I have spoken at 8 venues in the last year. Conferences for the eLearning Guild and the TxDLA, online forums, and so on. My sessions and workshops deal with the use of Second Life as a film studio to create scenarios for use in eLearning. The company I work for delivers our eLearning to 70,000 annual users in 110 countries.

Rather than using Blender 3D or Studio 3D Max, Second Life works very well.

I approched Linden Lab about publishing a book on this. After FOUR months of going back and forth, I finally recieved an answer. Mind you, all my conferences, except for one are done on my own dime and I pay nearly $3,000 a month for the 12 sims I have.

So I don't consider myself half-baked with just a crazy idea. Finally, after a post on M's blog, I was answered. The Lab would need to review every single image and it's context! As you can imagine, myself and my publisher did not like the idea of the Lab having a full copy of the work before it is published. And if it took 4 months to get this answer, imagine what having them review 100+ screenshots and its text would take!

This is nothing at all of the magnitude of Jokay's treatment. Her treatment is a very clear signal from the Lab that the evangelistic efforts are not only taken for granted but unwelcomed. It's a shame, in my opinion, to treat loyal customers that pay you (Jokay has four sims I believe), so poorly. People that not only support your product but then use their own funds to share the joy and possibilities of Second Life with their peers.

Funny, within 6 hours of casually asking an OpenSim developer about textbook attribution, I received a full answer and a green light.

As to someone's mention of the Openspace debacle, for me it affected my outlook on Second Life. I had 18 sims at the time (12 OS) and after the date was announced for conversions, I converted 9 of them and lost the momentum I had is land sales. It's a bittersweet shame that after the conversion date, they changed the decision and allowed another year. I would not have lost so much money and so many wonderful residents.

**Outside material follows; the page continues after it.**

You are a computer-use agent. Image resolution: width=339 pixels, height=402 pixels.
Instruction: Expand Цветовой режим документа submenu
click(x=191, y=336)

One thing is for sure, Linden Lab is a private company and will do whatever they want, including dunping on fine people like Jokay. I would venture to say that Jokay has done more for SL evangelism than any paid Linden employee. She did it out of passion and perhaps the belief of Linden's mantra that it's all about user created content.

I installed OpenSim after the Openspace debacle and now am actively pursuing a presence in Reaction Grid (lol, already have a website and team of 5 people).

I still love Linden Lab and Second Life, but my rose coloured glasses have cracked and I see them as a service provider and not a "partner".